What you should do: Go over the records and count each line that has the string "agent". Give the number and nothing else.

(Beginning of Records to use)

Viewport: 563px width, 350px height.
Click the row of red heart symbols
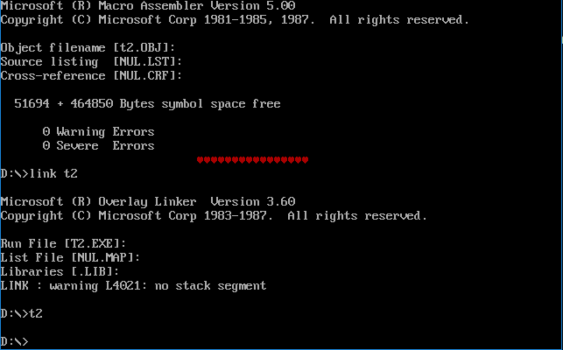coord(252,160)
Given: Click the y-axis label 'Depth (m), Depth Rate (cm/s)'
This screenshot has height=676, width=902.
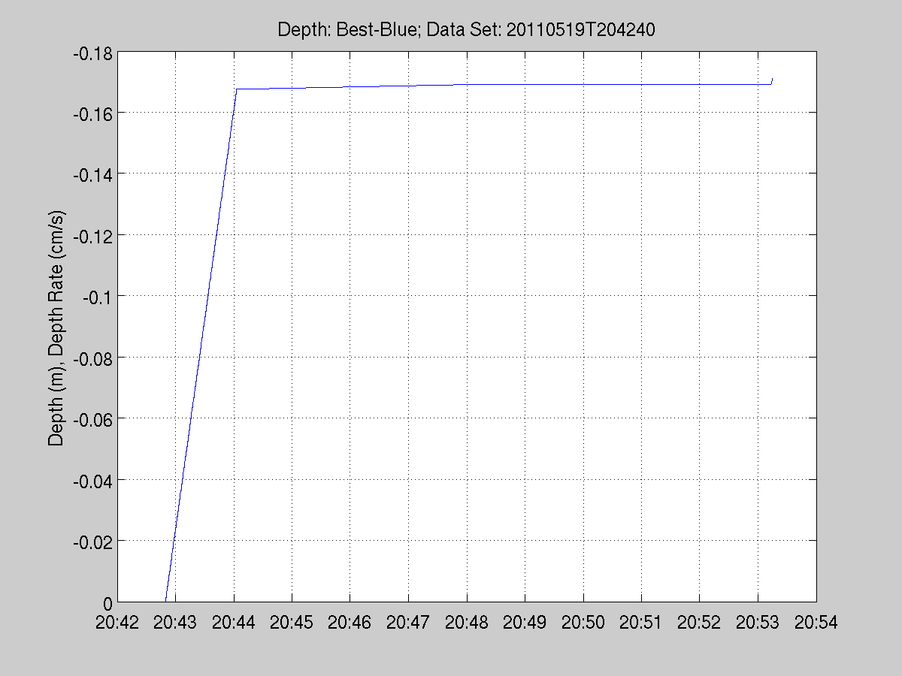Looking at the screenshot, I should 56,327.
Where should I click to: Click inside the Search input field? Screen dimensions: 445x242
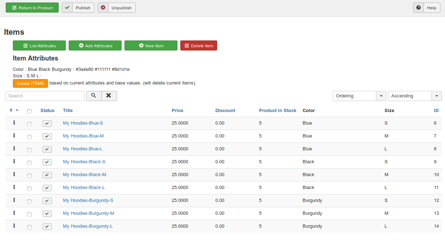(45, 96)
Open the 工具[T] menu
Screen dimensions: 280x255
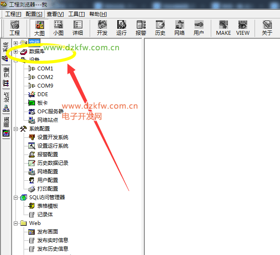coord(76,14)
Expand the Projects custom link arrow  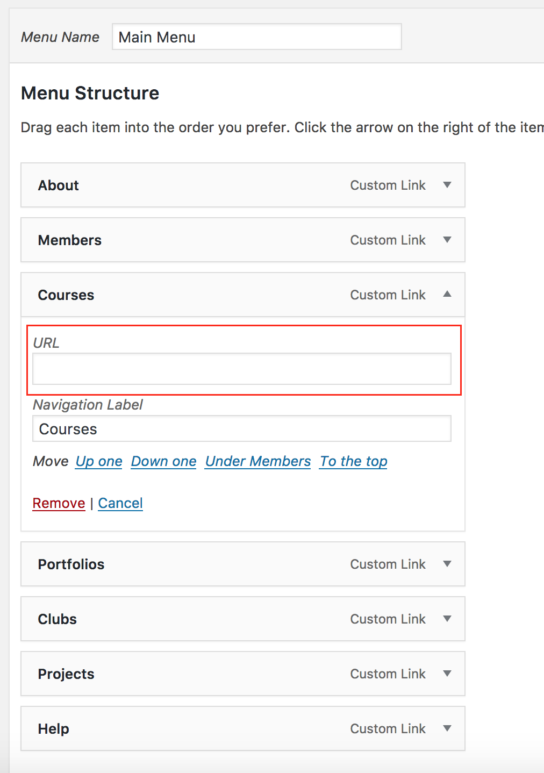447,674
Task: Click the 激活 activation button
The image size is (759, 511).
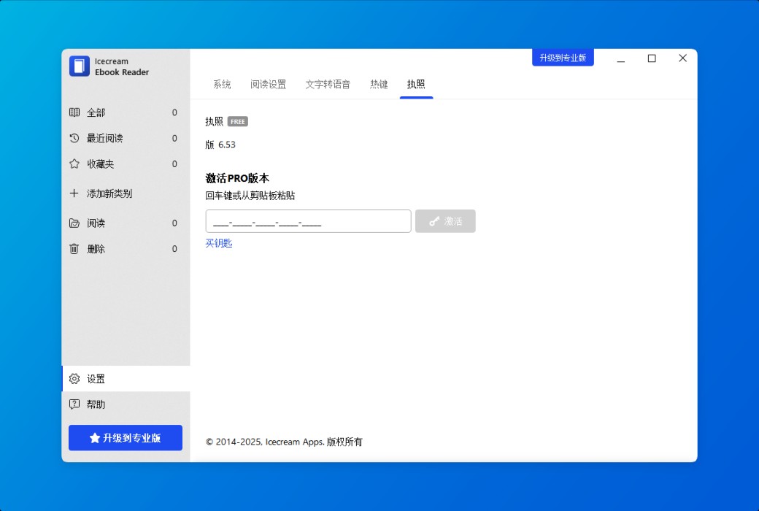Action: 445,220
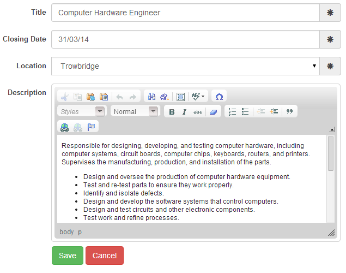Click the Cancel button
Image resolution: width=346 pixels, height=273 pixels.
(x=105, y=256)
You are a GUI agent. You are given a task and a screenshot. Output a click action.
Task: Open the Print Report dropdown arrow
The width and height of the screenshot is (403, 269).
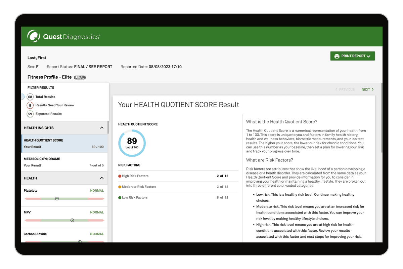pos(368,56)
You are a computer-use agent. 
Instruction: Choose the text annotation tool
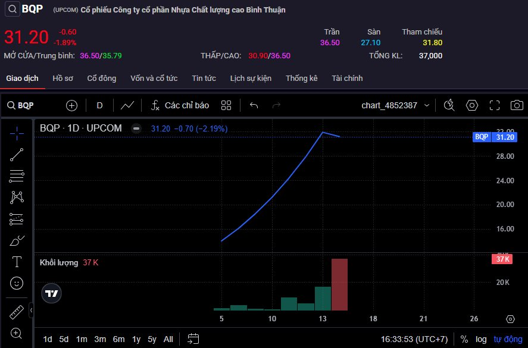(17, 262)
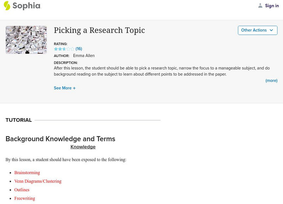The image size is (283, 204).
Task: Click the underlined Knowledge heading
Action: pyautogui.click(x=83, y=147)
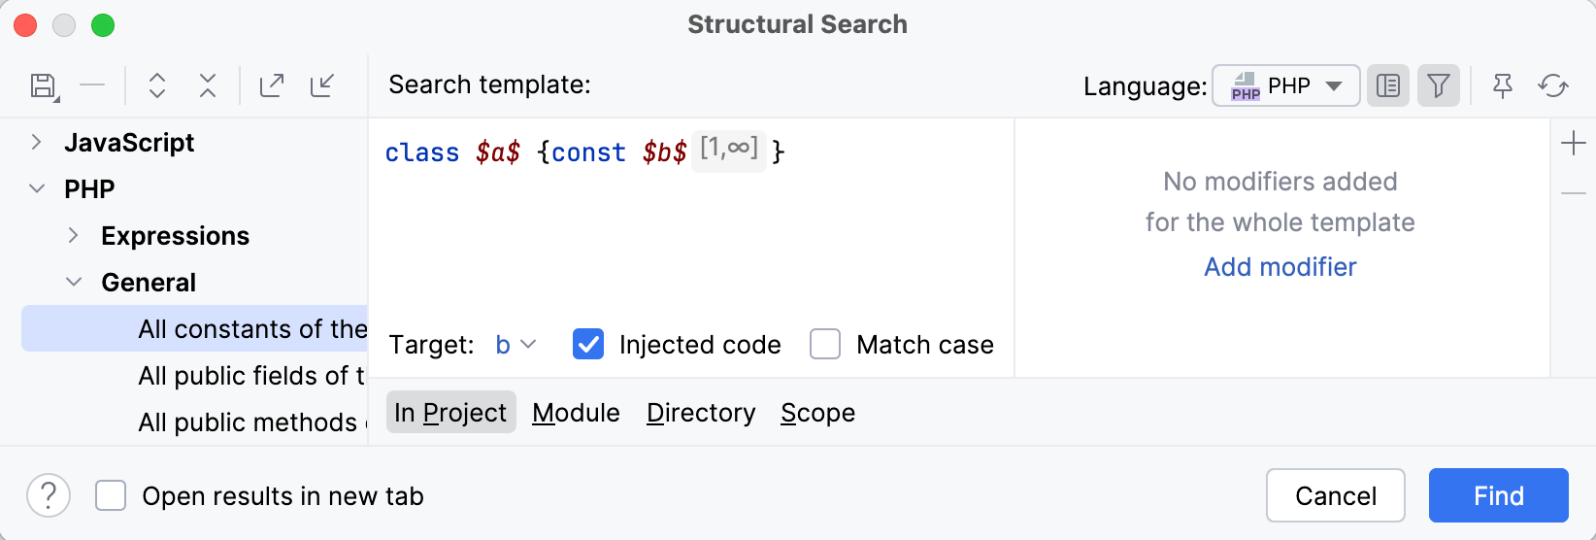Toggle the existing templates panel icon
The width and height of the screenshot is (1596, 540).
tap(1388, 86)
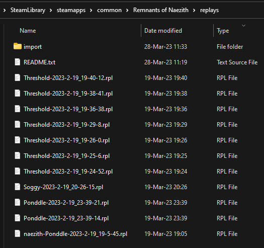Click icon of naezith-Ponddle-2023-2-19_19-5-45.rpl

[x=18, y=234]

(End of Records to use)

Answer for this exercise: 2